One trial presented Wednesday looked at data from 60,000 women with breast cancer who had genetic testing. Nine percent of the women had mutations. Researchers identified 12 genes that were significantly associated with breast cancer – 9 associated with moderate breast cancer risk and 3 associated with high breast cancer risk.

The high-risk genes were:

• BRCA1
• BRCA2
• PALB2

The moderate-risk genes included:

• ATM
• BARD1
• CH1
• MSH6
• NF1
• PTEN
• RAD51D
• TP53

Knowing more about which genetic mutations raise the risk of breast cancer and by how much they raise that risk will continue to help doctors and people with breast cancer make decisions about their treatment in the future.

The POSH trial also looked at genetic mutations. It asked if BRCA mutations affect how long women who are diagnosed with breast cancer at age 40 or younger live after diagnosis.

It found no significant difference in survival between women who did or did not have a BRCA mutation. In women with triple-negative breast cancer, those with BRCA mutations were 11 percentage points more likely to survive than those without a BRCA mutation. That TNBC finding was not statistically significant though, which means it could have happened by chance.

Hair Loss

Alopecia, or hair loss, is a common side effect of breast cancer treatment. It can be one of the most upsetting parts of cancer therapy. Many women feel losing their hair makes their cancer status public.

Doctors and women with breast cancer are interested in therapies that could prevent hair loss during treatment. Scalp cooling is one promising approach. Studies suggest keeping the scalp cold while giving chemotherapy may stop hair from falling out.

Last year, the FDA approved the first device of this type, called the DigniCap scalp cooling system. U.S. research on that system found about 70 percent of women who used the device kept at least 50 percent of their hair.

The Scalp Cooling for Alopecia Prevention (SCALP) trial tested a different scalp-cooling device, called the Orbis Paxman Hair Loss Prevention System (OPHLPS). Researchers wanted to know if the device was safe, comfortable and worked to prevent hair loss in women getting chemotherapy for early-stage breast cancer.

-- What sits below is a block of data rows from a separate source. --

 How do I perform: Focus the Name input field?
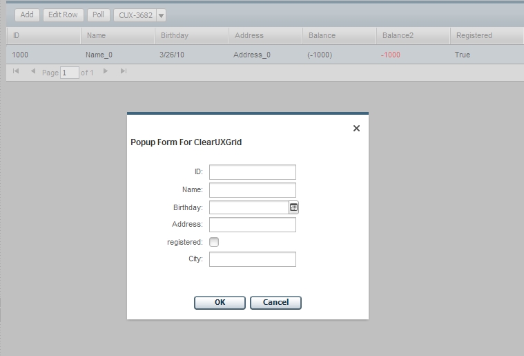tap(252, 190)
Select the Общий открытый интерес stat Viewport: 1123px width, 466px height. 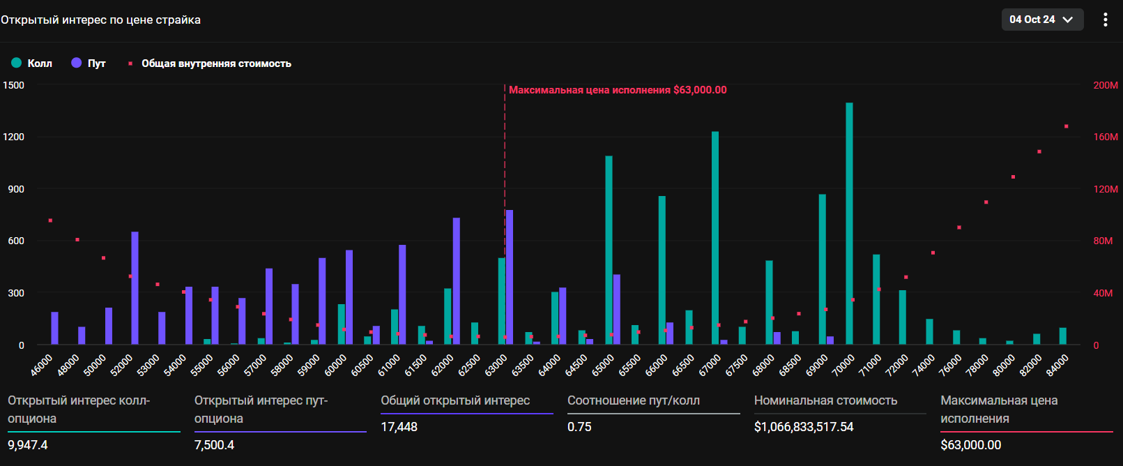coord(455,400)
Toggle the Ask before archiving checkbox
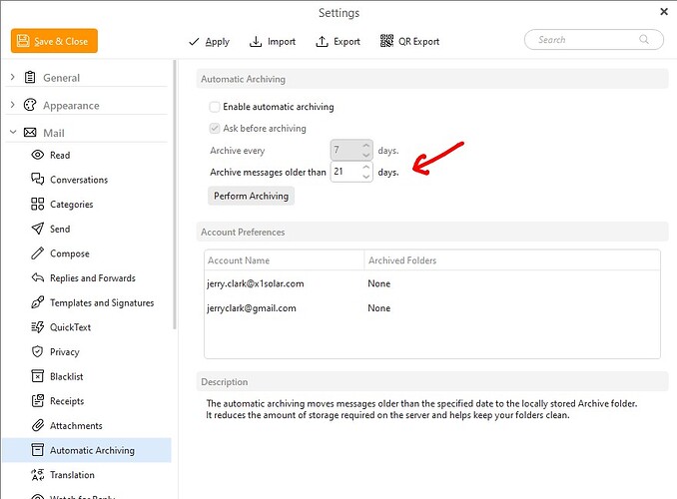This screenshot has width=677, height=499. [215, 129]
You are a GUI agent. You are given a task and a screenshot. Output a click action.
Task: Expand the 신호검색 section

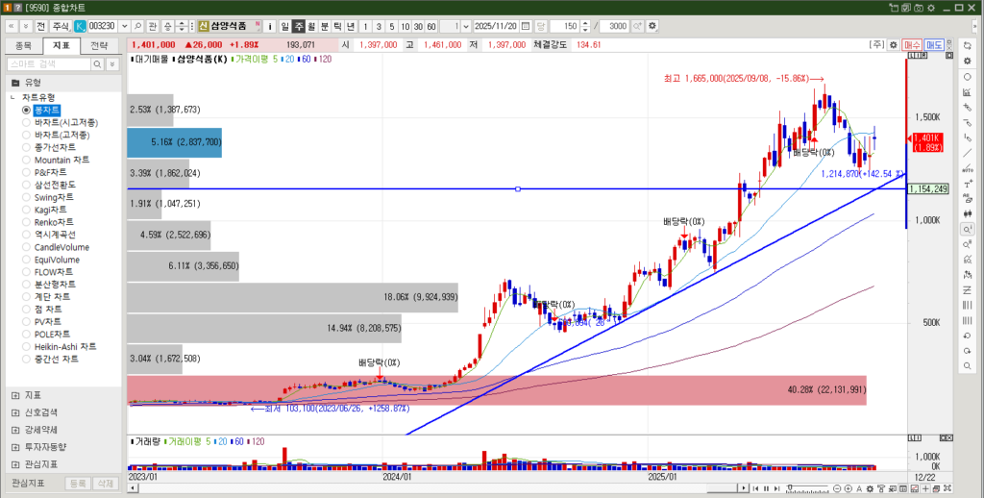coord(15,412)
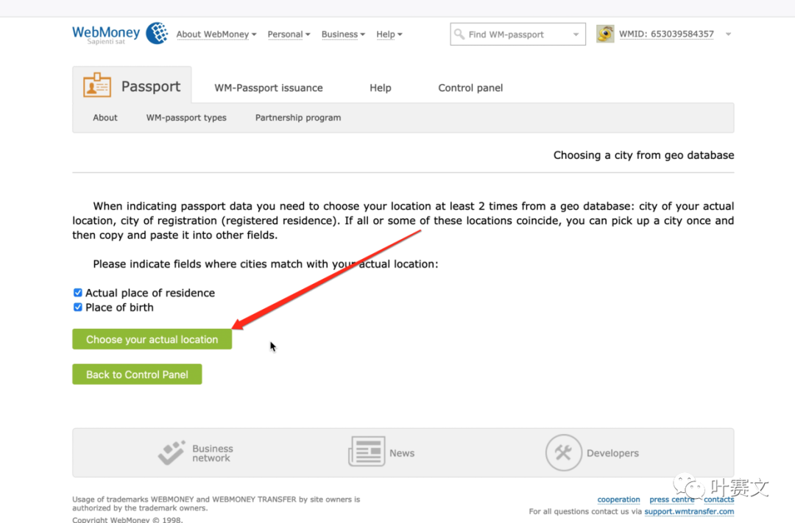
Task: Click the magnifier icon in search box
Action: coord(459,35)
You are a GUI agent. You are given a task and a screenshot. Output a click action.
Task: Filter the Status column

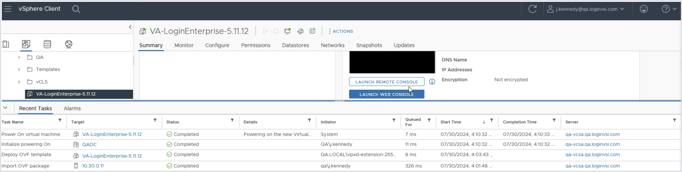232,120
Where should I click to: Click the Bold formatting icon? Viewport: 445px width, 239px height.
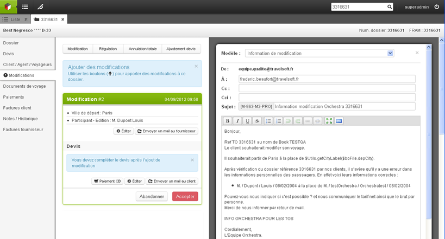pyautogui.click(x=228, y=121)
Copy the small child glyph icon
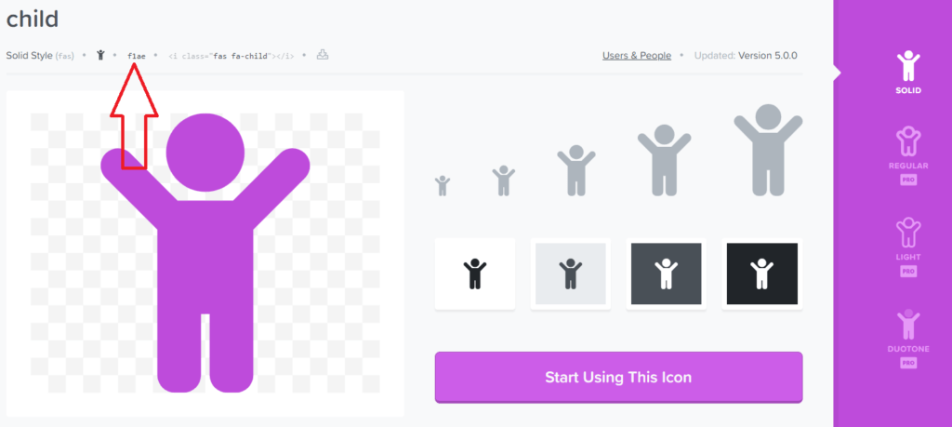Screen dimensions: 952x427 [x=100, y=55]
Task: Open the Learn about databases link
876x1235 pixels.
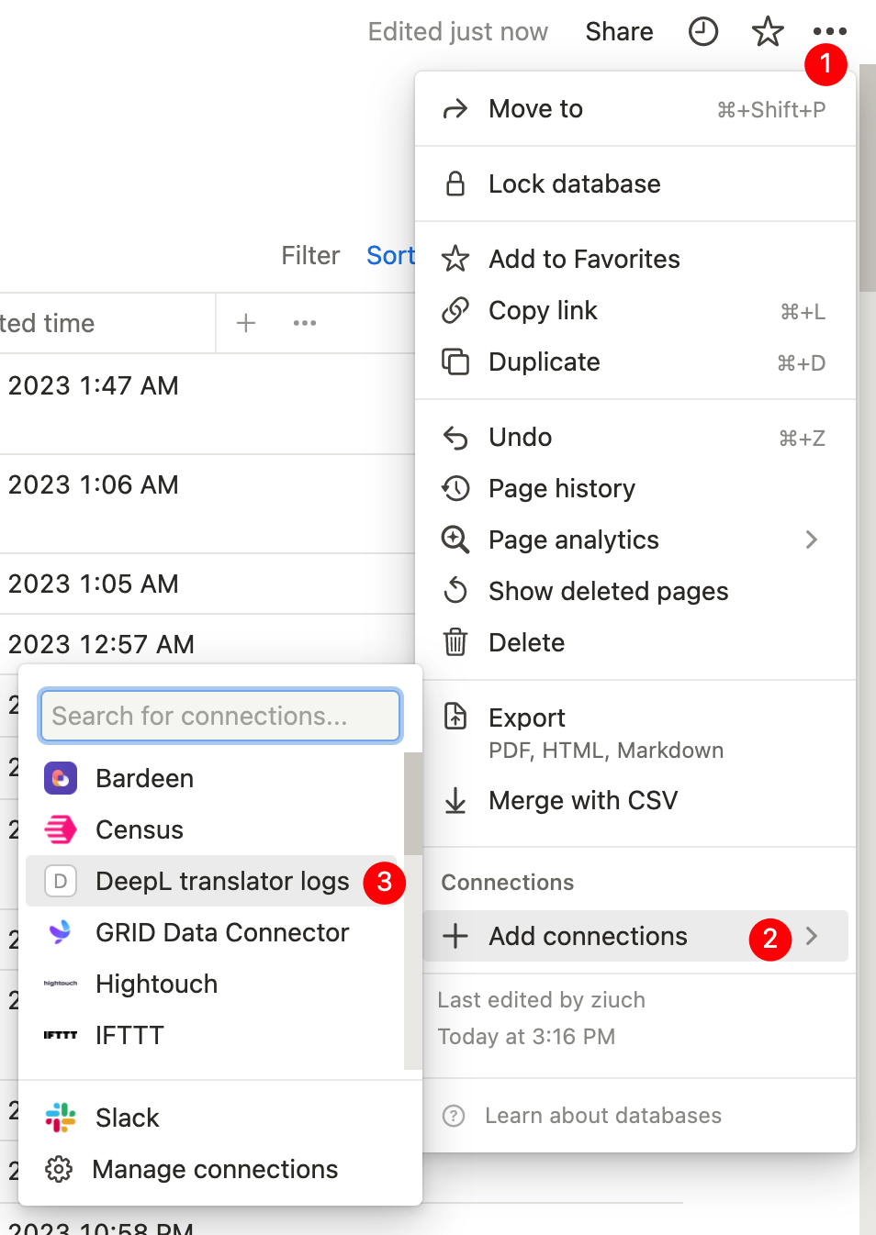Action: tap(603, 1115)
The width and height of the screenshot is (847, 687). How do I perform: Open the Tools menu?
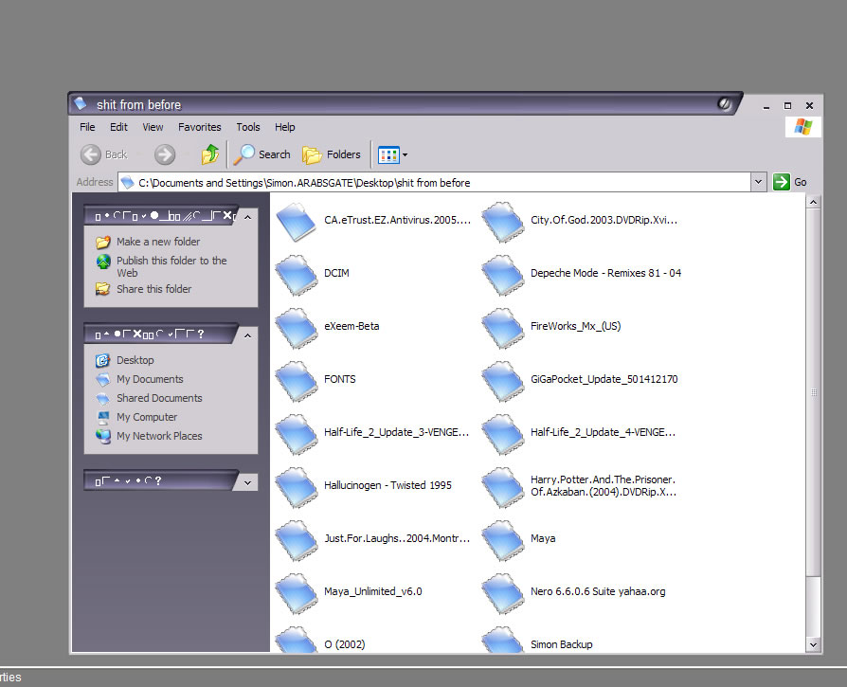(x=247, y=126)
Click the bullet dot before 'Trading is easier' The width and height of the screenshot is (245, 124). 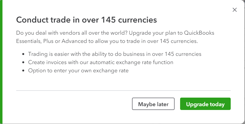click(23, 54)
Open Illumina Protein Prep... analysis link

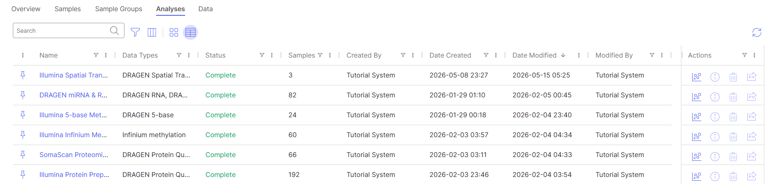[x=74, y=174]
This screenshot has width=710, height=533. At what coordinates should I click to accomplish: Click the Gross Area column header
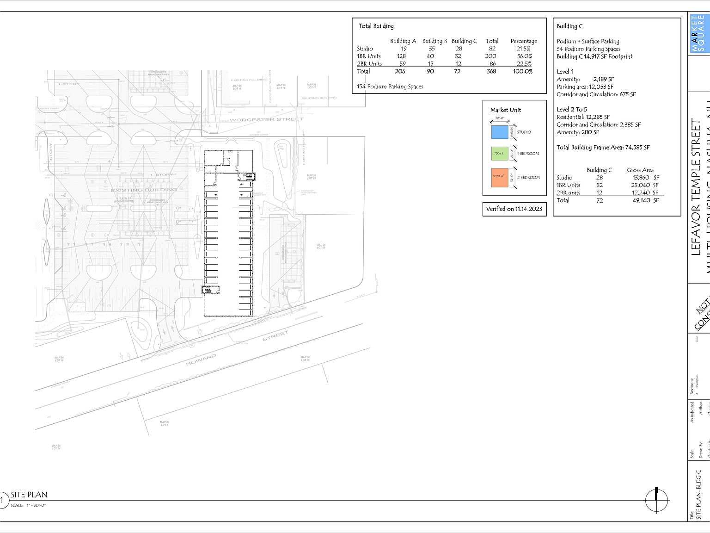click(x=640, y=170)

The researchers randomly assigned 182 women to use the OPHLPS scalp-cooling device before, during and after receiving chemotherapy; or to get chemotherapy without using the device. The women all had stage I or II breast cancer and were scheduled to receive chemotherapy for at least 4 weeks, with either a taxane or an anthracycline. This was an important difference from the research that led to the other scalp-cooling system, the DigniCap, being approved. In the U.S., that research was almost entirely limited to taxanes. Another difference: the earlier research wasn’t randomized, and this study was. Studies are considered more reliable when participants are randomly assigned to different groups.

The researchers defined the device as successful in cases where a woman lost 50 percent or less of her hair. By this measure, the device was successful for about half the women who used it. But all the women in the other group lost more than 50 percent of their hair. The device was more successful in women who got taxane chemotherapy than in women who got anthracycline chemotherapy. About 65 percent of women who used the device and had taxane chemotherapy kept their hair, vs. about 22 percent of women who used the device and had anthracycline chemotherapy.

Fewer than 15 percent of participants reported the device was uncomfortable. Side effects were mild. The most common ones were headache, nausea and dizziness.

Most people have chemotherapy for longer than the 4 weeks that have so far been reported in this study. It’s possible hair that didn’t fall out during the first 4 weeks could fall out later. The researchers plan to report on that once more time goes by.

There have been concerns in the past that this type of therapy could increase the risk of breast cancer spreading to the scalp. Past studies show this is unlikely, but the researchers will continue to monitor that possibility.

The company that makes the device is seeking FDA approval based on the results of this study.